» Exercise prompt:
Range to reproduce from the entries below: the line with "Click the R value field showing 48", the line with "Task: Click the Compute Utilization row label", and every line in between. Give them exactly and give nothing else.

##########

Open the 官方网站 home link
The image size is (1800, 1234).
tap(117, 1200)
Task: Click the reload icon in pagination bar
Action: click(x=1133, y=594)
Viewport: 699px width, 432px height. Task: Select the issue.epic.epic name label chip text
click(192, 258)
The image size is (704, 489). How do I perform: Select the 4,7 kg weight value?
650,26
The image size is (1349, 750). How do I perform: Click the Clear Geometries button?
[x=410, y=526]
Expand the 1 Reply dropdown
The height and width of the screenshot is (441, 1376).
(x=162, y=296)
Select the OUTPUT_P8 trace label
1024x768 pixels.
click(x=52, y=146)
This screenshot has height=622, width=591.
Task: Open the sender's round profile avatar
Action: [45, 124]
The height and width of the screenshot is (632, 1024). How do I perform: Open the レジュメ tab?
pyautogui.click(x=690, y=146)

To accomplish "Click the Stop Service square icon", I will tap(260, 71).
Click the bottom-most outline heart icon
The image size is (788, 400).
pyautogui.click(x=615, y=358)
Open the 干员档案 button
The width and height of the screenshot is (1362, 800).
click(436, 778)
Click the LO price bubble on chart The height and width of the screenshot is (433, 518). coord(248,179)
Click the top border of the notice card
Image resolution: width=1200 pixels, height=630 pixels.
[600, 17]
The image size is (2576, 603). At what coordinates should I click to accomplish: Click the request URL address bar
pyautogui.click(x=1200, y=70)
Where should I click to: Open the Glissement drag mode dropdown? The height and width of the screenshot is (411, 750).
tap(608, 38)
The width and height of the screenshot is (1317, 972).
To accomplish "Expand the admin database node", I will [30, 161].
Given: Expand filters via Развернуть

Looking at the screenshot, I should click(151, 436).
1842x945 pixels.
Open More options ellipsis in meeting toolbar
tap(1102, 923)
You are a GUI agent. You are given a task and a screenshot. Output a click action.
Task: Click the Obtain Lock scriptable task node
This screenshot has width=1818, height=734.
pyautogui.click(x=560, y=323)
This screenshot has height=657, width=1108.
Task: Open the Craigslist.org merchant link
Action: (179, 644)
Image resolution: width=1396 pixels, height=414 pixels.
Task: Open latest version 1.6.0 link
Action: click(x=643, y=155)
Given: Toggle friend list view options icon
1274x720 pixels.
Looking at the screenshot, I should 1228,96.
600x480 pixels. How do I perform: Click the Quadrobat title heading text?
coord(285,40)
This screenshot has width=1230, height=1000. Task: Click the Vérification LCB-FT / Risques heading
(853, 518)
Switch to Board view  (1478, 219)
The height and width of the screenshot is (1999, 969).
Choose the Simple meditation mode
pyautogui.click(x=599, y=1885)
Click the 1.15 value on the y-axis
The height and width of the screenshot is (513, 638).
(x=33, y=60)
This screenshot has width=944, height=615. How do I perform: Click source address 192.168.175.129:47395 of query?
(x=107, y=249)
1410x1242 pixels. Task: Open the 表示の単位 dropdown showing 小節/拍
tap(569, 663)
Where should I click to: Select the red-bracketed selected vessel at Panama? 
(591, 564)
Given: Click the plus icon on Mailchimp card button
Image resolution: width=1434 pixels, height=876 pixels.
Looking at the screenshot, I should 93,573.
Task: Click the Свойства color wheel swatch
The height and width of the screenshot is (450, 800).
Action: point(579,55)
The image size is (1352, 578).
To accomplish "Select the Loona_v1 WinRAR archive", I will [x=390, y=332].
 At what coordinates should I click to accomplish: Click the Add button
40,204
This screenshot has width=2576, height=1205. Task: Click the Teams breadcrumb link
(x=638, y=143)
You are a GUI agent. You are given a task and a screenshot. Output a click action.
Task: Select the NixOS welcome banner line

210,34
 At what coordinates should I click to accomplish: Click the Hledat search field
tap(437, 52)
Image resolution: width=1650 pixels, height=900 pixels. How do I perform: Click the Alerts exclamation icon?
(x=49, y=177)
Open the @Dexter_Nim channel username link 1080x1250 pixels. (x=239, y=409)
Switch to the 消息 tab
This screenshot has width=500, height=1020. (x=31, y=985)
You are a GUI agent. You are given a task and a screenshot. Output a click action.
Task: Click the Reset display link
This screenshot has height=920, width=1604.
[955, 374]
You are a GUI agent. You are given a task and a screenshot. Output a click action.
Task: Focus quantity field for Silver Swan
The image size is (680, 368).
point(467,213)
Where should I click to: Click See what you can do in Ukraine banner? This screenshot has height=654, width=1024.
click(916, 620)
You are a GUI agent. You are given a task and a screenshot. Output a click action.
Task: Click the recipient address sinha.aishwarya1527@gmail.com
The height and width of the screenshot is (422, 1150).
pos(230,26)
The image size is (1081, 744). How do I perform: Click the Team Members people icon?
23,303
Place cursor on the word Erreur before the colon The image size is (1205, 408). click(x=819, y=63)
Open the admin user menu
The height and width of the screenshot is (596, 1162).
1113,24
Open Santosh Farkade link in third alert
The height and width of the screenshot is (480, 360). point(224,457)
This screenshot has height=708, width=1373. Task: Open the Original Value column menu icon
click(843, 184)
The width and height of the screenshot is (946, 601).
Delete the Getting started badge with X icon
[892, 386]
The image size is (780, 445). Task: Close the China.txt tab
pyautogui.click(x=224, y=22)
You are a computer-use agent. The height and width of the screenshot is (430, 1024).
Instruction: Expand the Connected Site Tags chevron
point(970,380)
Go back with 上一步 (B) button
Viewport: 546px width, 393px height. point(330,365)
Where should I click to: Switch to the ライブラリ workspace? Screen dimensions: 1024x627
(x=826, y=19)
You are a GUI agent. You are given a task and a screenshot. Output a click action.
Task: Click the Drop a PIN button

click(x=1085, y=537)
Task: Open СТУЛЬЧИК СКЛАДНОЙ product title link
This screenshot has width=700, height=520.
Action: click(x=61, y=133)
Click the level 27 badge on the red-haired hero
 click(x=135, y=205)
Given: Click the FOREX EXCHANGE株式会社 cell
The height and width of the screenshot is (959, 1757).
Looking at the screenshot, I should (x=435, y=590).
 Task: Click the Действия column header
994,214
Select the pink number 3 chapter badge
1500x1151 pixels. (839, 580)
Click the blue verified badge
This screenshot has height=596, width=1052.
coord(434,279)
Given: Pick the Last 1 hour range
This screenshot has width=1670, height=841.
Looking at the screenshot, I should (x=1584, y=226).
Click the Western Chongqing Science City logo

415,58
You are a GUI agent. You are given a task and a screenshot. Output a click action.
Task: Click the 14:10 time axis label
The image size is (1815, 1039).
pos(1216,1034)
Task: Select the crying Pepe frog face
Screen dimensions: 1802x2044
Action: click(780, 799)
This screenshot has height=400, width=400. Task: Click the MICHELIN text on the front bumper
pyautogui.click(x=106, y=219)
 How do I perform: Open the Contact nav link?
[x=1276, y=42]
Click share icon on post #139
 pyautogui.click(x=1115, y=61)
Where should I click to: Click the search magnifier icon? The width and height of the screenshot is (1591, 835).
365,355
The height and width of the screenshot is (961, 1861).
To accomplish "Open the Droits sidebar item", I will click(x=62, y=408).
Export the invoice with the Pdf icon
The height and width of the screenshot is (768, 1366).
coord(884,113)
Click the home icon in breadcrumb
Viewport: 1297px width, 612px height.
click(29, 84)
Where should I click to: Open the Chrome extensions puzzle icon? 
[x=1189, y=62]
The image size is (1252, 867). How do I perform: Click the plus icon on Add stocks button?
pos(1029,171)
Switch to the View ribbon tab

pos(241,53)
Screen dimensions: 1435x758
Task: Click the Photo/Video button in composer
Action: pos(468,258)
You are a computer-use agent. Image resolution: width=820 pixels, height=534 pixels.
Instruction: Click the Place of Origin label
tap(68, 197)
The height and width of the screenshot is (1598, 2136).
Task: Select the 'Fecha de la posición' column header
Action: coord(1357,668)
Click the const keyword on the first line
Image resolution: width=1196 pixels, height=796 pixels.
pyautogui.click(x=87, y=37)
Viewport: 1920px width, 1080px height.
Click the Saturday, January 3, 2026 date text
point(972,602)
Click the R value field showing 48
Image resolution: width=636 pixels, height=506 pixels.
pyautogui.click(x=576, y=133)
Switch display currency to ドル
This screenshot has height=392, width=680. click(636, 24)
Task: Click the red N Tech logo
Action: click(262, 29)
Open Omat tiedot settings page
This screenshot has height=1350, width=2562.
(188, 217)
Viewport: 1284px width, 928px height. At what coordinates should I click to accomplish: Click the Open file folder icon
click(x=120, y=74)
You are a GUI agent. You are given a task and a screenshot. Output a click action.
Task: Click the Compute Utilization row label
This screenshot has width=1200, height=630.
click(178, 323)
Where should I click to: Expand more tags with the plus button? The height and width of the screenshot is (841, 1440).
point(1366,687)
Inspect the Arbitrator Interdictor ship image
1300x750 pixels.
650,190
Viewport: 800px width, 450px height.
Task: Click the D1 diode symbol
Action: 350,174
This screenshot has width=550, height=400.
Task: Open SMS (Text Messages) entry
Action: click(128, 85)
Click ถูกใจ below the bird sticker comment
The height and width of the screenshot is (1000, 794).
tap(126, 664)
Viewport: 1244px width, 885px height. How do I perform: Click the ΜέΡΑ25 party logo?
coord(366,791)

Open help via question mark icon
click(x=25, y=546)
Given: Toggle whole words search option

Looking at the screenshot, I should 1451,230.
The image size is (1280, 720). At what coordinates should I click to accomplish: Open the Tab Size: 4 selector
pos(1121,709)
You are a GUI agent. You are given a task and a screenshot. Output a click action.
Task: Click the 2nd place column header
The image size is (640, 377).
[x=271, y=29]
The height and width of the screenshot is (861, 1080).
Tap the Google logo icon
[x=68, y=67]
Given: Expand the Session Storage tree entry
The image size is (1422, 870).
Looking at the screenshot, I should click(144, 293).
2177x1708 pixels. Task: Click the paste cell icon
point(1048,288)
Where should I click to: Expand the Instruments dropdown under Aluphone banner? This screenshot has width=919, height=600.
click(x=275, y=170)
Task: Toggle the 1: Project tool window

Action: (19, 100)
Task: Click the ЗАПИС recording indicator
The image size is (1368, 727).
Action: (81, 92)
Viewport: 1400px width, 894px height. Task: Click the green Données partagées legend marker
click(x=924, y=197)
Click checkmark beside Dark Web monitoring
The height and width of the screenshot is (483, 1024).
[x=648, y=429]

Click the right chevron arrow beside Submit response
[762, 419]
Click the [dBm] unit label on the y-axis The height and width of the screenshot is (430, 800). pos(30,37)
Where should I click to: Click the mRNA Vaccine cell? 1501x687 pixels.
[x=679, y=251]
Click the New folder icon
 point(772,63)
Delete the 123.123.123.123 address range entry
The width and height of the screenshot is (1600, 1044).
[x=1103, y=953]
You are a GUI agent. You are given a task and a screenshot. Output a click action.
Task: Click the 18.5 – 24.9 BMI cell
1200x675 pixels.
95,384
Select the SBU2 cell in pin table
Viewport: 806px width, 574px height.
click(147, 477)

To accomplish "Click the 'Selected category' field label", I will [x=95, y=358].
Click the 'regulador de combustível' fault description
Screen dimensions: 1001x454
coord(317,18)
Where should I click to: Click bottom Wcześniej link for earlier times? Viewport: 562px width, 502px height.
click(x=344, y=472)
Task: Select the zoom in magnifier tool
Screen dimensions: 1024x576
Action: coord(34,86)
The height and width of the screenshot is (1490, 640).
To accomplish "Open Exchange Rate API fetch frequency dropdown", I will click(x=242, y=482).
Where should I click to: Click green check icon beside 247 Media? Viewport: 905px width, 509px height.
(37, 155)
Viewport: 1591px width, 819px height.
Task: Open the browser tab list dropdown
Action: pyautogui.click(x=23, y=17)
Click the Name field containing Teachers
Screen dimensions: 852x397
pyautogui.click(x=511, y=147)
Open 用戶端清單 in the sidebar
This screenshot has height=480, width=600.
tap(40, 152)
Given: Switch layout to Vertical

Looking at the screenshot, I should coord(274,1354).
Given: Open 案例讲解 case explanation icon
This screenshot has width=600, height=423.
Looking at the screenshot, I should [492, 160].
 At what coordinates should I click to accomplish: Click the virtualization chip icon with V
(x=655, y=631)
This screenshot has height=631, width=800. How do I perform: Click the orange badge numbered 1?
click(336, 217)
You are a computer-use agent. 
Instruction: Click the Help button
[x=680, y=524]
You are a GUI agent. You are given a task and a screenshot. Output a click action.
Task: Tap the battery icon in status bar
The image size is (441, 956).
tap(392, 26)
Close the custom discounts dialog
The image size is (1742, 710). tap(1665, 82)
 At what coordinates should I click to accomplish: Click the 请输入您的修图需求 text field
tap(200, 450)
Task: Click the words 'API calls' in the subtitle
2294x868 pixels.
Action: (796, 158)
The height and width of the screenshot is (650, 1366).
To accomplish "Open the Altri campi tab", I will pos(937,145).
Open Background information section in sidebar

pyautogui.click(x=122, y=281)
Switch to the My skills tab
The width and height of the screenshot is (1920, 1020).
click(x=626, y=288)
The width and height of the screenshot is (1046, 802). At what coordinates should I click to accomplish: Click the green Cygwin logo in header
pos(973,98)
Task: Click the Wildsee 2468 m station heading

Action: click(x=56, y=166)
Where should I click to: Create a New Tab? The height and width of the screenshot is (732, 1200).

##########

» Solution for this exercise:
Click the R value field showing 48
Image resolution: width=636 pixels, height=506 pixels.
pyautogui.click(x=576, y=133)
Switch display currency to ドル
This screenshot has height=392, width=680. click(636, 24)
Task: Click the red N Tech logo
Action: click(262, 29)
Open Omat tiedot settings page
This screenshot has height=1350, width=2562.
(188, 217)
Viewport: 1284px width, 928px height. At what coordinates should I click to accomplish: Click the Open file folder icon
click(x=120, y=74)
You are a GUI agent. You are given a task and a screenshot. Output a click action.
Task: Click the Compute Utilization row label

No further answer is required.